The local design and production company’s oeuvre ranges from video content for sold-out arena concerts to regional TV commercials, the extravagant to the sublimely simple. There’s the haunting luminosity of naked lightbulbs slowly bending in time behind Jay Z on stage, but there’s also Scooter the Neutered Cat ads and the schmaltzy silliness of Ohio for Responsible Gambling’s “I Lost a Bet” campaign. It’s as big as Katy Perry’s undulating checkerboard during her Super Bowl halftime show and as local as Gold Star Chili.
Lightborne’s office may embody the hispster-esque atmosphere of its surrounding Over-the-Rhine milieu and boast an impressive roster of clients—including Kanye West, Billy Joel, Fleetwood Mac, American Idol, and Taylor Swift—but the company has deep roots in the city.
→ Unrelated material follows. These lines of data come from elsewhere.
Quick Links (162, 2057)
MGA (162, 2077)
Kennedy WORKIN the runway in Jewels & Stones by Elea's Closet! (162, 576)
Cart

It was founded 30 years ago and in 1997 took advantage of tax credits to move into its current building between Sycamore and Main, making it “ahead of the curve of OTR,” according to Lightborne’s president Scott Durban.
Durban is a card-carrying local. He attended La Salle High School, the Art Academy, and the University of Cincinnati before working on-location for films such as Eight Men Out and City of Hope. He later moved to Miami to run his own production company, filming commercials all over the world for Heineken, Audi, and Burger King and shooting music videos with Lightborne’s then-creative director Ben Nicholson. When Durban moved back to Cincinnati in 2005, he quickly joined Lightborne as an executive producer. By 2008, he was president and COO.
A Collection of Lightborne’s Work
Today, Lightborne employs a creative bullpen of 30 designers, editors, and producers; for bigger gigs they will bring in 50 to 60 additional freelancers to do grip, electric, hair, and makeup. Permanent team members work in crisp offices warmed by the glow of a couple computer monitors apiece while creative directors splice together shots to fill the Jumbotrons during Kenny Chesney’s next tour. Chesney was the first major artist to hire Lightborne for tour design—in-concert video, graphics, lighting, and other visuals—almost a decade ago, back when most of the company’s work consisted of commercials and long-form branding videos. Over time, through relationships and reputation, the client list of musicians grew. It’s a heavily hands-on process that accounts for roughly 85 percent of Lightborne’s artistic work, including hours of back-and-forth between creative directors and producers followed by onsite work where the team sits with its artists during rehearsal, taking notes and making adjustments.
“We’ve been tempted to open a West Coast office, because that’s where most of the entertainment comes from,” says Durban, though he admits it would still be just a satellite shop. Even pop stars have budget constraints, and the lower overhead cost in Cincinnati “helps us do work that maybe couldn’t be done in Los Angeles because of the price point.”
It also offers peak creative opportunities for local artists. Ryan McAllister was a senior designer for the Super Bowl halftime performance. A bearded 30-year-old with sincere eyes outlined in thick, black frames, he could be the poster child for OTR. “People are starting to realize, especially with technology, you don’t have to live on one of the coasts in order to participate in this global creative realm,” he says.
“Somebody like Ryan, 10 years ago he would have had to go to New York or L.A. to do the level of work he’s doing right now,” Dan Bryant, Lightborne’s new executive producer and a recent Chicago transplant, chimes in.
The fact that a company like Lightborne is able to operate—and more important, remain—in Cincinnati has allowed the city to develop and foster pockets of independent creative businesses in places like OTR. “Look at where we are right now,” says Bryant. He’s referring to the neighborhood, but the same could be said of the building he’s standing in—a local firm shining the brightest lights on the biggest stages.